What is needed> From the biography of Will Bulsiewicz below, pull out the passage between "William John Bulsiewicz, better" and "graduated in 2002.", inclusive, copying it word for word.

Document segment>
- Education: Vanderbilt University (B.S. Chemistry) Georgetown University School of Medicine (M.D.) Northwestern University (MSCI) UNC Gillings School of Global Public Health (epidemiology fellowship)
- Occupations: Gastroenterologist Author Public speaker
- Writing career
- Genres: WFPB and plant-forward nutrition, dietary fiber, and gut health
- Notable works: Fiber Fueled (2020) The Fiber Fueled Cookbook (2022) Plant Powered Plus (2026)
- Website: theplantfedgut.com

= Will Bulsiewicz =

American gastroenterologist

William John Bulsiewicz, better known as Dr. B., is an American triple board-certified gastroenterologist, author, entrepreneur, and advocate for the exploration of the relationship between the gut microbiome, dietary fiber, and plant-based nutrition. He is also an Adjunct Assistant Professor of Medicine at the Emory University School of Medicine. While his first two books (Fiber Fueled and The Fiber Fueled Cookbook) focus entirely on whole-food plant-based (WFPB) approaches, his third book Plant Powered Plus advocates for either a WFPB or a plant-forward Mediterranean style diet.

==Early life and education==
Bulsiewicz was raised in "a Jesuit-educated family." He studied chemistry at Vanderbilt University and graduated in 2002.

Although originally planning to study pediatrics, Bulsiewicz decided in 2005 to switch fields, and graduated from Georgetown University School of Medicine in 2006 with a specialization in gastroenterology. He then received a master's degree in Clinical Investigation (MSCI) from Northwestern University in 2010; and a certificate in plant-based nutrition from eCornell.

Saved entries

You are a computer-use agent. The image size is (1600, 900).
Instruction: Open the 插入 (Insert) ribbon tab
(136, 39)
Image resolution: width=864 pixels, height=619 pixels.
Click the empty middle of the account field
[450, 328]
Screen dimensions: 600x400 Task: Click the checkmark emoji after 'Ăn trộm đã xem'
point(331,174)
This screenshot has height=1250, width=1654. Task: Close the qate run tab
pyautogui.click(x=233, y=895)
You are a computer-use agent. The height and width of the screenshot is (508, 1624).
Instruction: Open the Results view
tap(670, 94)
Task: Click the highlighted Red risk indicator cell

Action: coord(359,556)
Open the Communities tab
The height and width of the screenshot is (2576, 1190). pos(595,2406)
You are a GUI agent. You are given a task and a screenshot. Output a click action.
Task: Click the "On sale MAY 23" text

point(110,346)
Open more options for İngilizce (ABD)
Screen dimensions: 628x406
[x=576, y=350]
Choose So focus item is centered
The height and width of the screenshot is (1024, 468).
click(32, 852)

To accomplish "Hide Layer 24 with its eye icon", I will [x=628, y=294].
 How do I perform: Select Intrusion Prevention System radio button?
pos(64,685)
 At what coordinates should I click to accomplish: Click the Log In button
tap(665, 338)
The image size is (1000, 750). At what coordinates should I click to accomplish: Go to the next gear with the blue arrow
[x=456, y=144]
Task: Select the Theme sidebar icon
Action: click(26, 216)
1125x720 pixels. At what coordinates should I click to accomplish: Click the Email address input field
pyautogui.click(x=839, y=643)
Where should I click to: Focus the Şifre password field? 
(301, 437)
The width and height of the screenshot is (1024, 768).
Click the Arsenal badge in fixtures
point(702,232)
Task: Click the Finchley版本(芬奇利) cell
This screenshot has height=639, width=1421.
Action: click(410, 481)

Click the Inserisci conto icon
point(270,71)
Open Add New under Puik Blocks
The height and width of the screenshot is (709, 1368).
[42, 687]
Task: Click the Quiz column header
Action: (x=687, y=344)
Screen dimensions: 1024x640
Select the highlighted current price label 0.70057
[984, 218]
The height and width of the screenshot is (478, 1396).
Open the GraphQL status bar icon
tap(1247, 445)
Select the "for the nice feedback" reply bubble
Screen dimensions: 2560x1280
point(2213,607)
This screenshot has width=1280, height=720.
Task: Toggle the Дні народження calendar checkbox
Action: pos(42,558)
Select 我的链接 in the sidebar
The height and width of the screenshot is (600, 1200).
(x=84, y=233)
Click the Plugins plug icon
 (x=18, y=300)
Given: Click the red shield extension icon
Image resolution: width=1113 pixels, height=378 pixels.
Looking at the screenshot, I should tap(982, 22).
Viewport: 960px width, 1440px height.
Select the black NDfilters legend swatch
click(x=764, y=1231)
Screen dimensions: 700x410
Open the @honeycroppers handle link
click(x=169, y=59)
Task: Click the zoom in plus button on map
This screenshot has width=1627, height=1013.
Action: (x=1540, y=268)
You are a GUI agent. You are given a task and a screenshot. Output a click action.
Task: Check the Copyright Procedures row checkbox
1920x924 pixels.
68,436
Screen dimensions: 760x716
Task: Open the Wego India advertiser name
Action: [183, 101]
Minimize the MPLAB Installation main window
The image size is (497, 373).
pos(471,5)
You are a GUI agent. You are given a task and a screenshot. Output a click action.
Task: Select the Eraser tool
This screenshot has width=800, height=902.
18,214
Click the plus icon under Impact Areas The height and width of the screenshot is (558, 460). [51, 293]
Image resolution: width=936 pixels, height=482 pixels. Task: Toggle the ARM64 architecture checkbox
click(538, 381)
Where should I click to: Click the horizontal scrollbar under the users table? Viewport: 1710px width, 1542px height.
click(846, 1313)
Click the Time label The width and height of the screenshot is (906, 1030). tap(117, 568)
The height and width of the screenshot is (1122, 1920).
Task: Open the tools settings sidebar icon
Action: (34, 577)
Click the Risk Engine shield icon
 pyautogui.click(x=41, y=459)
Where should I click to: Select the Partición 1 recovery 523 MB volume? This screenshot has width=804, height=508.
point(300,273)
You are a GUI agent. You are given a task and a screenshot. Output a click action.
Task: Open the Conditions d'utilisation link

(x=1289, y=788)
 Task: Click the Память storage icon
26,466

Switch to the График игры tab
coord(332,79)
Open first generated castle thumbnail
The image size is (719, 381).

Your response>
William John Bulsiewicz, better known as Dr. B., is an American triple board-certified gastroenterologist, author, entrepreneur, and advocate for the exploration of the relationship between the gut microbiome, dietary fiber, and plant-based nutrition. He is also an Adjunct Assistant Professor of Medicine at the Emory University School of Medicine. While his first two books (Fiber Fueled and The Fiber Fueled Cookbook) focus entirely on whole-food plant-based (WFPB) approaches, his third book Plant Powered Plus advocates for either a WFPB or a plant-forward Mediterranean style diet.

==Early life and education==
Bulsiewicz was raised in "a Jesuit-educated family." He studied chemistry at Vanderbilt University and graduated in 2002.